■ **Work instruction 1**
From the pregnancy forum thread, copy the stretch from "# Finally a" through "healthy this time!" word for word.
■ **Work instruction 2**
In the pregnancy forum thread, what date was the first ultrasound appointment set for?

(Provided text Opens)

# Finally a BFP on CD 45!!!



## twokiddos

After having had a mmc/D&C in early March, I thought this day would never come! I got my first AF on April 24th and after getting -HPTs the week I was due for my next AF, (5/22-5/25) I thought my cycle was still "off" from the miscarriage and I would have to wait this out. So now, I'm 14 or 15 days late and decided I would just take another test for reassurance. At the time, I didn't think I was having any preg symptoms. I had, what I thought, was a cold/allergies last week, some very mild AF pains, and my boobs just started becoming tender in the last couple days. I'm thinking I just O'd late??? Maybe, instead of Ov'ing on May 8th I Ov'd on the 12th or something? The OB sent me for some blood work (HcG and Progesterone) I should have those results tomorrow. I just pray this little bean is super sticky and healthy this time!
 



Attached Files:







Preg Test_02.jpg
File size: 21.5 KB
Views: 55


----------



## mmlovepink

sorry for your previous loss, but congrats!x


----------



## angel2010

Congrats!!!


----------



## mamatomany

:happydance: Congrats! :happydance:


----------



## Veganlily

Amazing dark lines-congrats!!


----------



## RainbowDrop_x

Congratulations :flower:


----------



## twokiddos

Thanks ladies... Just got my Hcg and progesterone levels from the doc and everything is looks nice and healthy. Hcg was 5400 and progesterone was 17.4! I'm SOOO relieved hearing those kinds of numbers. Both are spot on for being about 6 weeks along. I also got my first ultrasound appointment set for June 19th  Things seem to be moving so fast!


----------



## strdstkittenx

beautiful lines, huge congrats!


----------



## Gunnhilde

Congrats from another CT gal. :thumbup:

I'm so glad to see someone got a late bfp. I'm cd 41 and nothing yet.


----------



## v2007

Congrats.

:baby:

V XXX


----------



## Caitlin.

I'm sorry about your loss.
Congratulations on those dark positive lines! :D


----------



## LilyPea

Congrats!!!!!!!!!!'mmmm


----------



## future hopes

huge congrats. xx


----------



## Leinzlove

Stopping in... How did your scan go?

(Provided text Closes)
(Extracted information Opens)

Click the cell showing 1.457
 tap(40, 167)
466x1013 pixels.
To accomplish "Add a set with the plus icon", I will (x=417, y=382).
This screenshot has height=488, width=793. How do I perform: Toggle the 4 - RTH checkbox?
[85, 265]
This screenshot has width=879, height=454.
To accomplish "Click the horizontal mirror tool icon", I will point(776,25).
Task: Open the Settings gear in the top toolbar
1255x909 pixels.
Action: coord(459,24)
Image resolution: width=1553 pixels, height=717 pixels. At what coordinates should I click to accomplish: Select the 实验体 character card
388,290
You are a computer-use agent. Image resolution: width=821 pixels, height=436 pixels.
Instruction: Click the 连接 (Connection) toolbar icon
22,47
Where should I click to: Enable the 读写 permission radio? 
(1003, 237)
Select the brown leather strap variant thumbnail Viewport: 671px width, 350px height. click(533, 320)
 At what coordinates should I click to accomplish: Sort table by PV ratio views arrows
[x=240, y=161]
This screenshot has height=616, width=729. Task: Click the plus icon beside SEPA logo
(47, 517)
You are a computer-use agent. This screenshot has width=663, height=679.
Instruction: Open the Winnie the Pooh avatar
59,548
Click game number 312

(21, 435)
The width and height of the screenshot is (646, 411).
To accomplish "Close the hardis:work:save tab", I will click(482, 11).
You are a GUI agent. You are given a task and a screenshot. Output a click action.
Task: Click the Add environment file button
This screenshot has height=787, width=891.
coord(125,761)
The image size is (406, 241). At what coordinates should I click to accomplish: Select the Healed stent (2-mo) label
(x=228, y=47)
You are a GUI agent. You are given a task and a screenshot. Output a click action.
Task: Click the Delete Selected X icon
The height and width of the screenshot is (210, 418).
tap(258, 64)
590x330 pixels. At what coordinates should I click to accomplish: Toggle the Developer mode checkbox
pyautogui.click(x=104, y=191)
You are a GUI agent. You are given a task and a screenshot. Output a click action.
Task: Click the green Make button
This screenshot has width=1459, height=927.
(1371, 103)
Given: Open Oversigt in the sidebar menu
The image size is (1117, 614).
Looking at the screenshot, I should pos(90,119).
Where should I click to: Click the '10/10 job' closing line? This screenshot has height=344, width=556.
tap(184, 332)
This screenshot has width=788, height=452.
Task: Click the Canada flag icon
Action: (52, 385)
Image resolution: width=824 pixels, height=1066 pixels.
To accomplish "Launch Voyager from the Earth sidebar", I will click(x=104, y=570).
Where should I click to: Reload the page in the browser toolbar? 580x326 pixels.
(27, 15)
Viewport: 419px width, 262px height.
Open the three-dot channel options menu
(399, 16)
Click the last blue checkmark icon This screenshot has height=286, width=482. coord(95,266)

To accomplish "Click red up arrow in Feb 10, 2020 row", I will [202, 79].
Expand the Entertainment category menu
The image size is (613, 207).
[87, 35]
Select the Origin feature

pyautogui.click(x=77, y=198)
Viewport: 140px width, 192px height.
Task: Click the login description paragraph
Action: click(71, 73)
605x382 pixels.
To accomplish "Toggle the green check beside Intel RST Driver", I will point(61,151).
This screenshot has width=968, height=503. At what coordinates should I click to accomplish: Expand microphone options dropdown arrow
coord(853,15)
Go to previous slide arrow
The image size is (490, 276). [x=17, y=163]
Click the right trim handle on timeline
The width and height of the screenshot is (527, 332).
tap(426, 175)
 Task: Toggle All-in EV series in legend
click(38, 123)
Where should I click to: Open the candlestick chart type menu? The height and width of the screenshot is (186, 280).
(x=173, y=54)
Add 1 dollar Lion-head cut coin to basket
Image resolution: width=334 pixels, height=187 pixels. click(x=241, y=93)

(Extracted information Closes)

■ **Task response 1**
# Finally a BFP on CD 45!!!



## twokiddos

After having had a mmc/D&C in early March, I thought this day would never come! I got my first AF on April 24th and after getting -HPTs the week I was due for my next AF, (5/22-5/25) I thought my cycle was still "off" from the miscarriage and I would have to wait this out. So now, I'm 14 or 15 days late and decided I would just take another test for reassurance. At the time, I didn't think I was having any preg symptoms. I had, what I thought, was a cold/allergies last week, some very mild AF pains, and my boobs just started becoming tender in the last couple days. I'm thinking I just O'd late??? Maybe, instead of Ov'ing on May 8th I Ov'd on the 12th or something? The OB sent me for some blood work (HcG and Progesterone) I should have those results tomorrow. I just pray this little bean is super sticky and healthy this time!

■ **Task response 2**
June 19th.